It was one of those unusual issues that you just hope is some sort of a misunderstanding, but it surely doesn’t appear to be.
Barton County came close to providing the final resting place for more than 1,000 dogs that either are being or already have been euthanized by state officials and volunteers in what has to be one of the largest animal abuse cases in the history of the nation.
At Monday morning’s Barton County Commission meeting, towards the close of the meeting, under “other business,” Commissioner Homer Kruckenberg asked County Administrator Richard Boeckman for more information on a notation in Boeckman’s update for commissioners regarding the possibility of the carcasses being disposed of in the Barton County Landfill.
Boeckman explained that Landfill Manager Mark Witt had contacted him last week, explaining that, since Barton County maintains a state-approved regional landfill, he’d been contacted about this situation that had developed near Oberlin, the county seat of Decatur County in northwest Kansas, just south of the Nebraska border.
Witt had been contacted by state officials from the Kansas Animal Health Department about the probable necessity of disposing of 1,200 dog carcasses.
The dogs were in the process of being euthanized after being removed from a huge breeding facility, Witt had been told.

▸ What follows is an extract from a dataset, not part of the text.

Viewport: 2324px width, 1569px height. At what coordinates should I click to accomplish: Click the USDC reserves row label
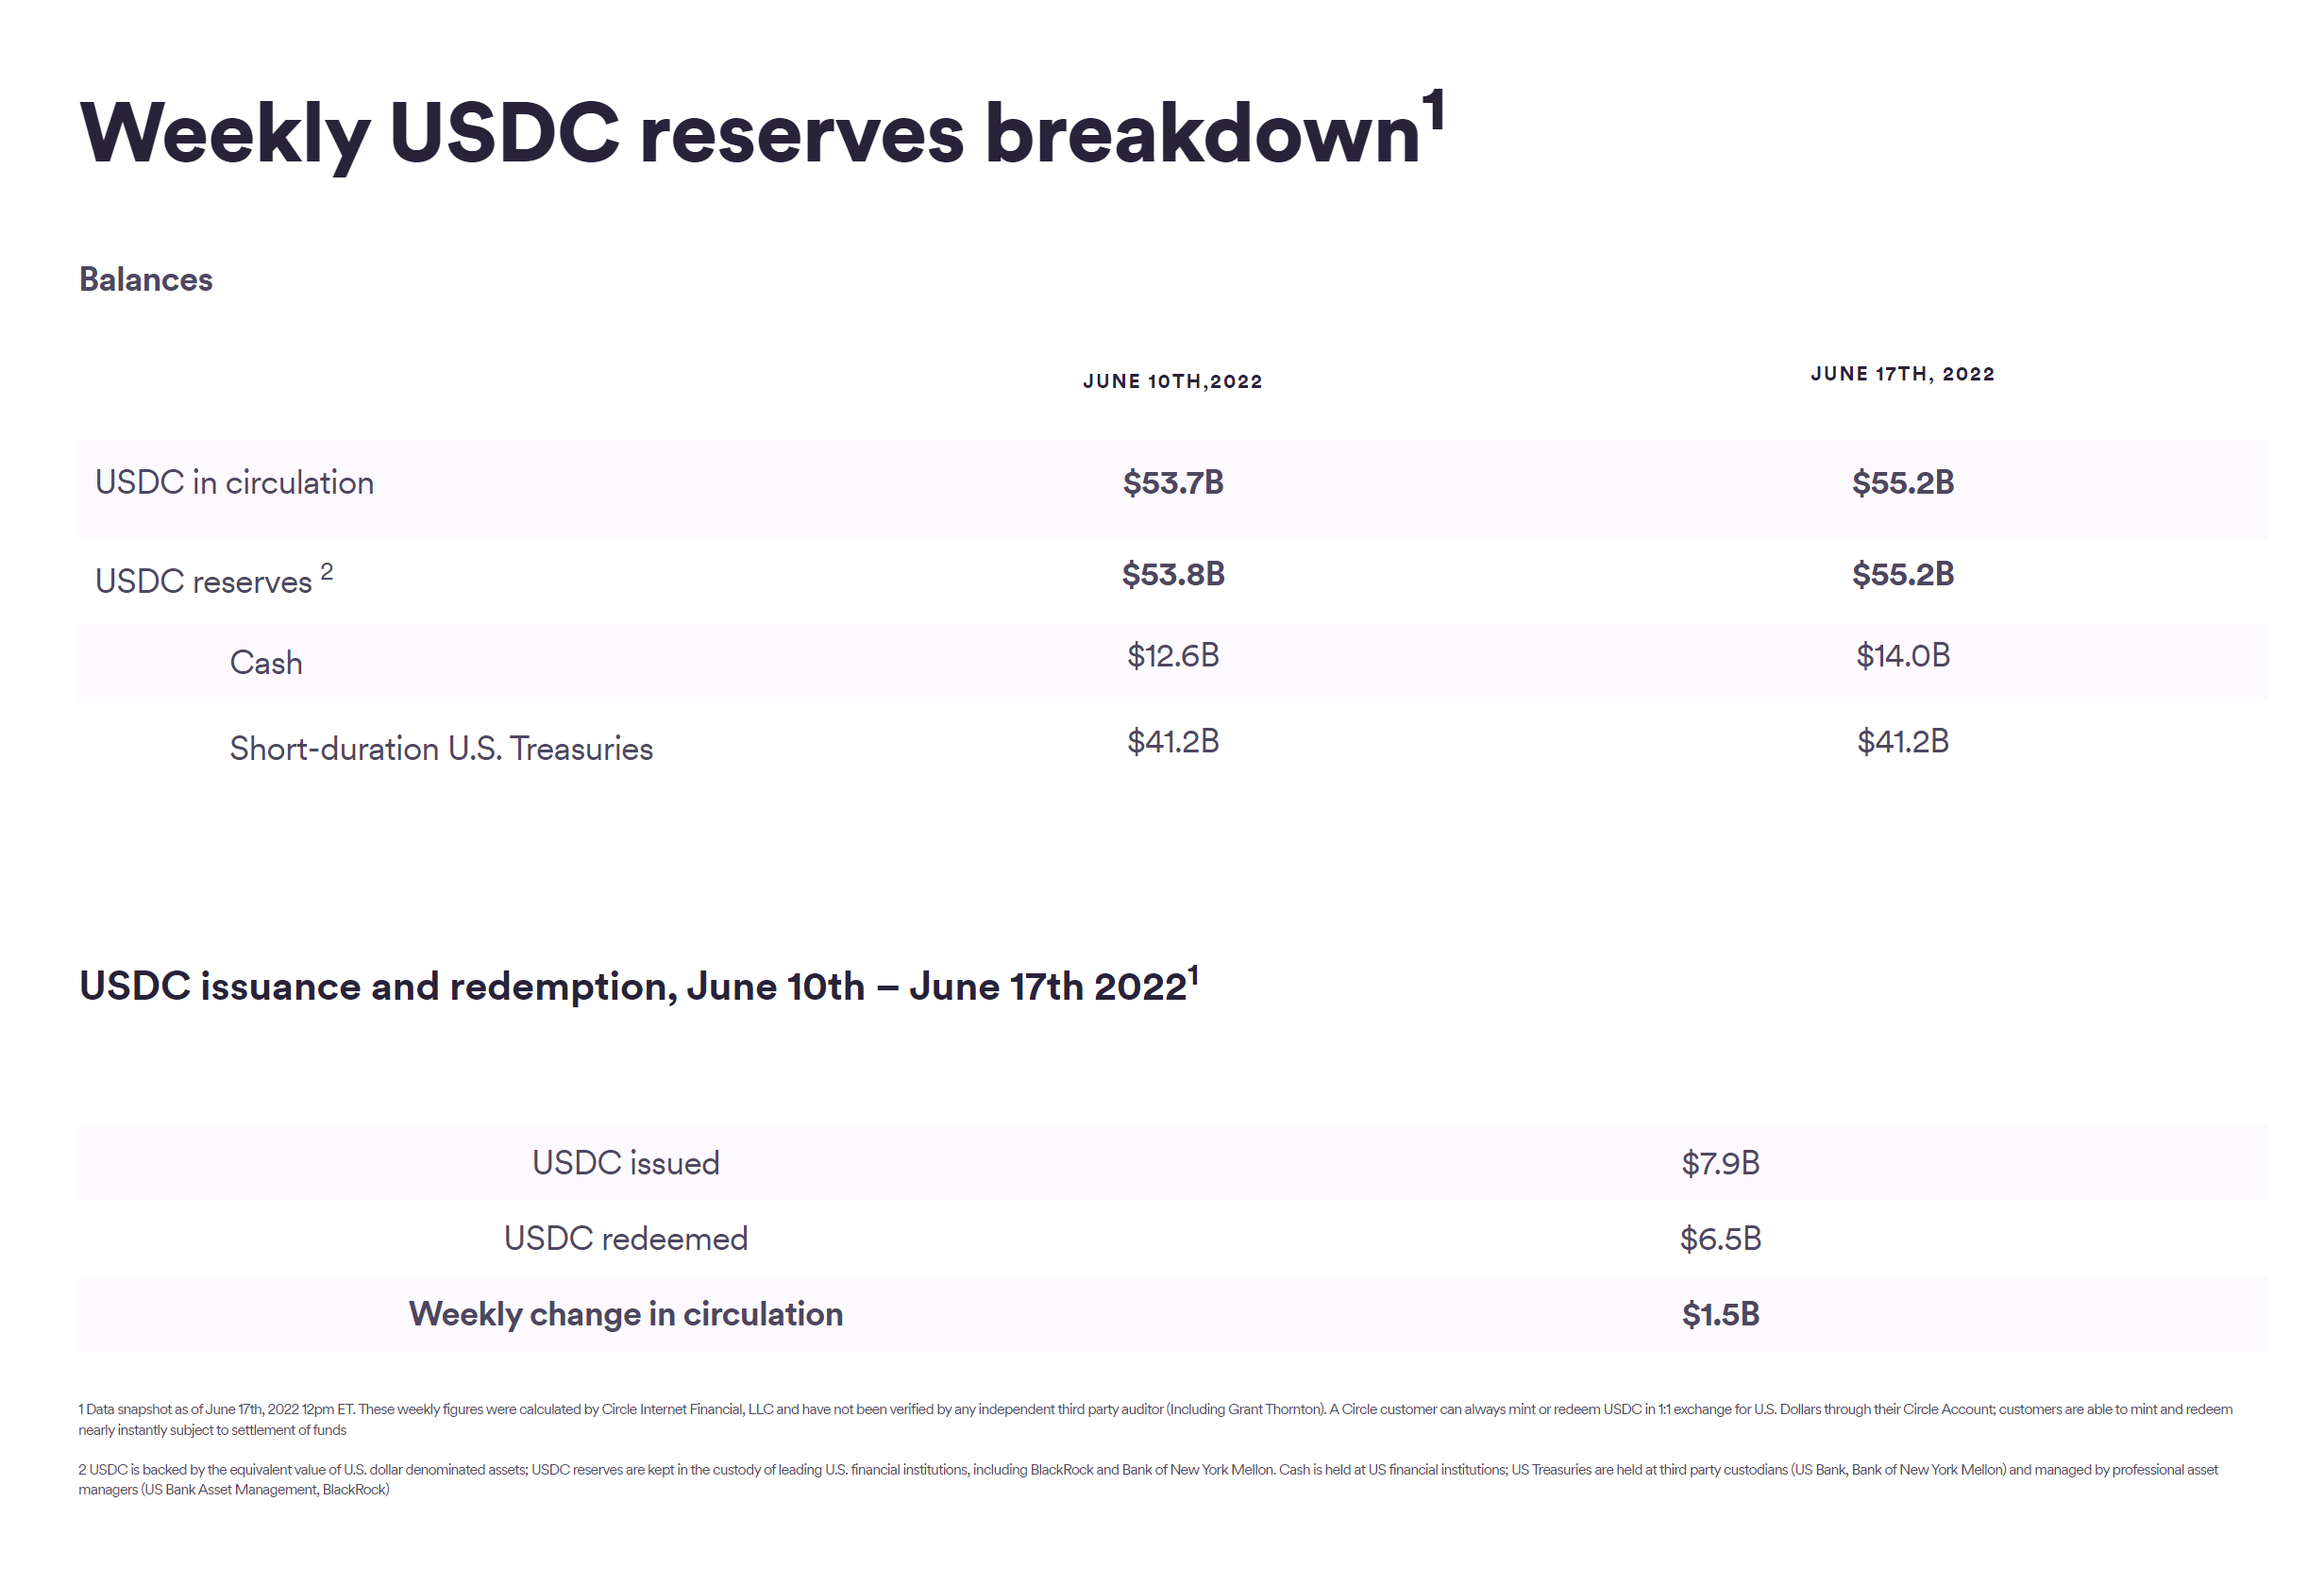[214, 579]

Boeckman said it had been reported that the sound of the dogs barking could be heard miles away from the dog site.
While Witt explained that he was contacted because the local landfill is state-approved, he said he could not discuss the details of the case, which did not involve local officials.
Boeckman told the commissioners Monday that Witt was told late last week that the Barton County facility would not be needed because arrangements had been made with a local land owner to dispose of the dogs there.
A KAHD Topeka official did not return a call from the Tribune Monday, seeking the details of this particular incident.
Across Kansas, animal shelter officials have been working to take in dogs rescued from breeding facilities impacted by the national economic recession.
Less spending power means fewer expensive dogs being purchased, and that eventually trickles down to the breeding sites, which can house hundreds of dogs.
The Louisburg Herald, for instance, reported a month ago that a shelter in Ottawa was accepting 17 of 200 dogs that had been surrendered by a “puppy mill in western Kansas” to the KAHD.
“The 200 dogs relinquished from the puppy mill went to 10 shelters around the state. Debra Duncan, director of the Animal Facilities Inspection Program at the Kansas Animal Health Department, said the 200 dogs were surrendered through a consent agreement from a puppy mill in western Kansas that remains in business. The department does not release specifics to keep from discouraging puppy mills to use its consensual surrender program, according to the release,” according to a report in the Herald in early November.
It was just one of several reports that turned up in recent months, detailing the need to remove dogs from the financially-stressed breeding facilities around rural Kansas.